Tout dépend du sérieux que l'on n'y met. Quoi de neuf ?

Après les cabines téléphoniques, un métier connexe a vu le jour : de petits ateliers de recharge de téléphones cellulaires qui fonctionnent généralement bien en l'absence du courant électrique de la Société nationale d'électricité (Snel).

Il suffit d'une tablette, d'un petit groupe électrogène, pour les débutants d'un parasoleil et de quelques chargeurs « universel » collés à la tablette, pour générer des recettes. Les jeunes gens (pour la plupart) qui se livrent à cette activité reçoivent des téléphones venant de toutes parts. Le coût de la charge est fixé à 200 Fc.

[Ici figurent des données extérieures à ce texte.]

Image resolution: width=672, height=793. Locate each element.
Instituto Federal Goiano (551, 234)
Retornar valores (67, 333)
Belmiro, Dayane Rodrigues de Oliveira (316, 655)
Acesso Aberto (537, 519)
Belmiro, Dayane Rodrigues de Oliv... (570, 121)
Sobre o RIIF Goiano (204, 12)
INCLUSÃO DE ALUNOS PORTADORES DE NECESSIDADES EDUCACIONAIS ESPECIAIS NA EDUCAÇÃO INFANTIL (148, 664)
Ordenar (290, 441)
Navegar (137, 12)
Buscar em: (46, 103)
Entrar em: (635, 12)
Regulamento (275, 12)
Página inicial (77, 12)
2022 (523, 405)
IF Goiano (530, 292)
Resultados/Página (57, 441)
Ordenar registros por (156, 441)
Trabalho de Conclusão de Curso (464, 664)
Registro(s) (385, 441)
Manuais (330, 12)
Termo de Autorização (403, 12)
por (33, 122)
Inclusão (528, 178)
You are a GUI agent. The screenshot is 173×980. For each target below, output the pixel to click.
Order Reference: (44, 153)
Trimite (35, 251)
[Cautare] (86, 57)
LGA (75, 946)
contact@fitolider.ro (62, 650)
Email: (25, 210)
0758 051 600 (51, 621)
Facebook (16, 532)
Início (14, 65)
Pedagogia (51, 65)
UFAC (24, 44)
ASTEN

Un responsable d'un atelier renseigne : « Tant que la Snel continue à fonctionner à ce rythme, mon petit atelier me procurera toujours des moyens de survie. Je parviens à recharger près de trente téléphones par jour. Pour éviter la confusion au moment de retirer, je remets un jeton au client. A la fin de la journée, mes recettes varient entre 5.000 à 6.000 Fc pour environ trois litres d'essence consommés pour une journée ».

Toutefois, il déplore le passage des agents de l'Etat qui commencent à m'imposer des taxes.